Stored data entries
---

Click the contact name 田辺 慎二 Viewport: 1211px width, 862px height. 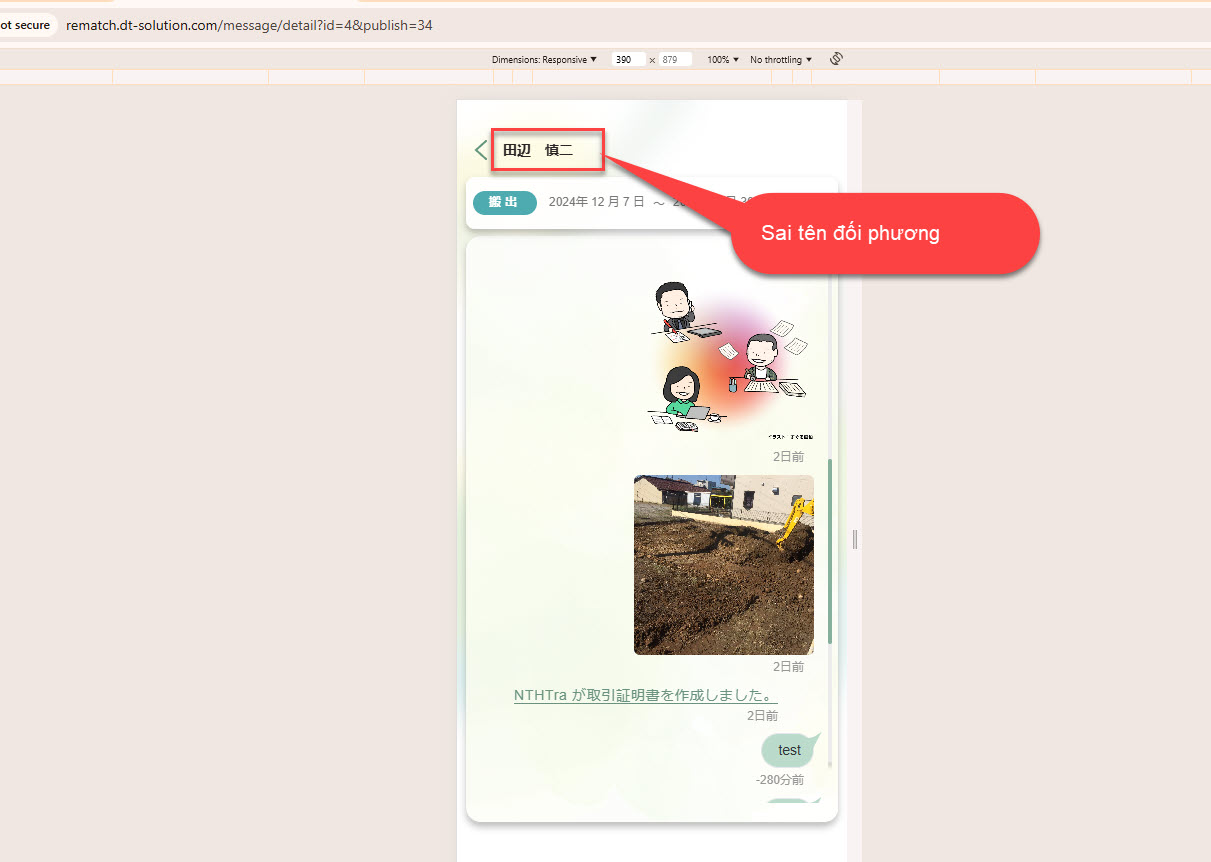point(538,151)
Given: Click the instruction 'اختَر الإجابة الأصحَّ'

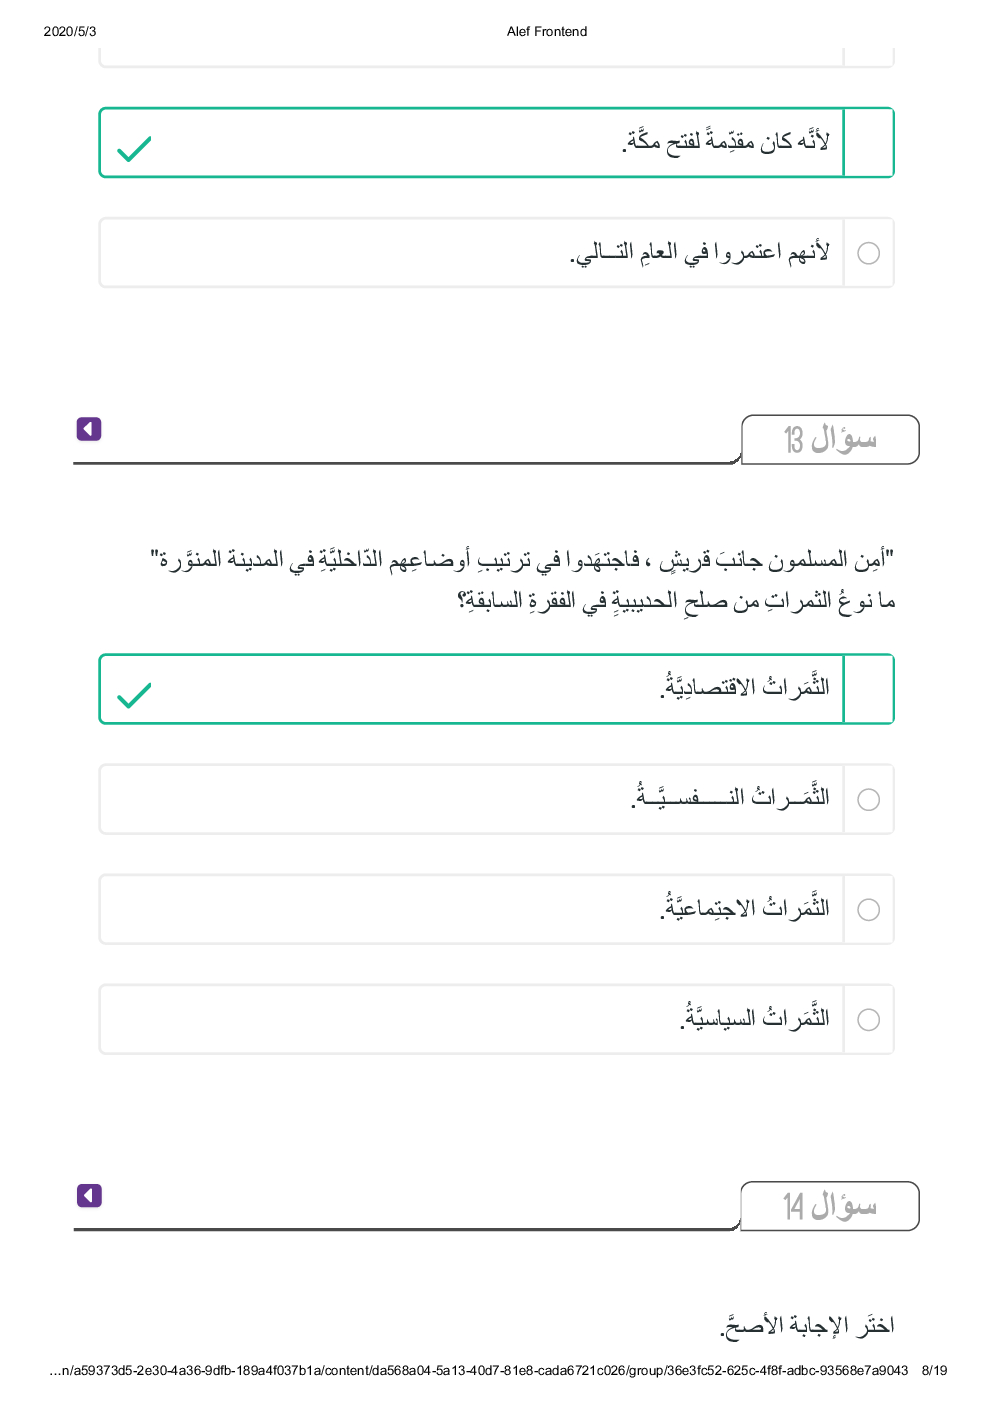Looking at the screenshot, I should pyautogui.click(x=807, y=1326).
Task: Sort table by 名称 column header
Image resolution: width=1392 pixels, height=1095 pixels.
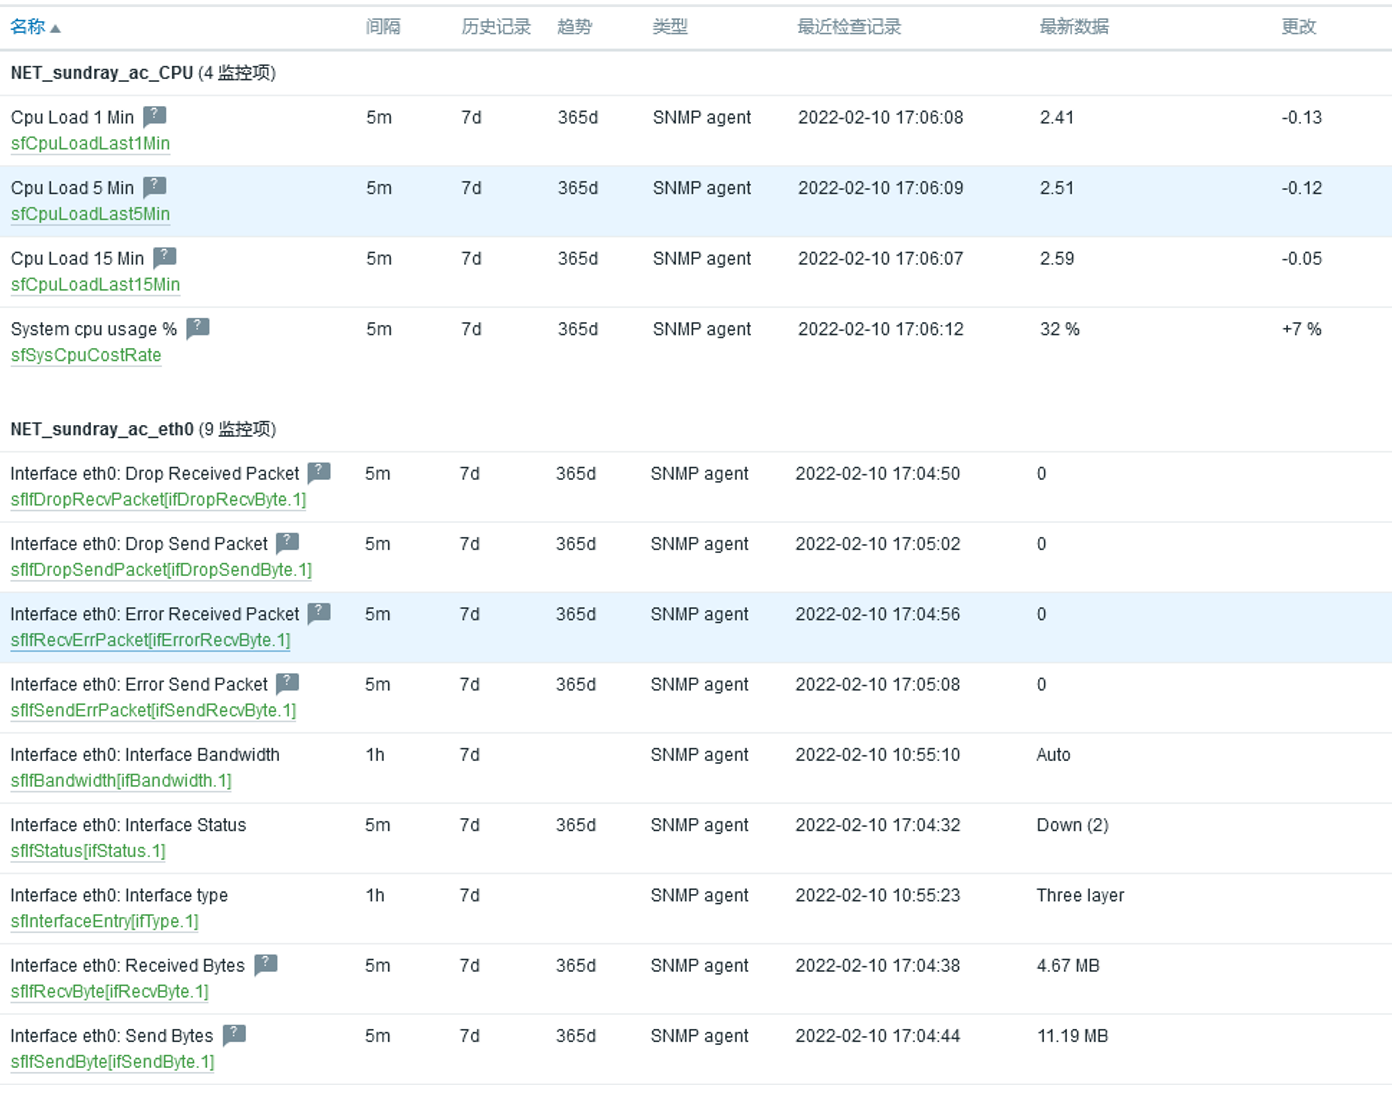Action: pyautogui.click(x=28, y=27)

---

# Problem to solve:
For this exercise, the lines from the one containing "Given: Click the" through the last line of the entries above are to be output exactly, both included, and pictures are skipped.

# Response area:
Given: Click the instruction 'اختَر الإجابة الأصحَّ'

Looking at the screenshot, I should pyautogui.click(x=807, y=1326).
Task: Sort table by 名称 column header
Image resolution: width=1392 pixels, height=1095 pixels.
Action: pyautogui.click(x=28, y=27)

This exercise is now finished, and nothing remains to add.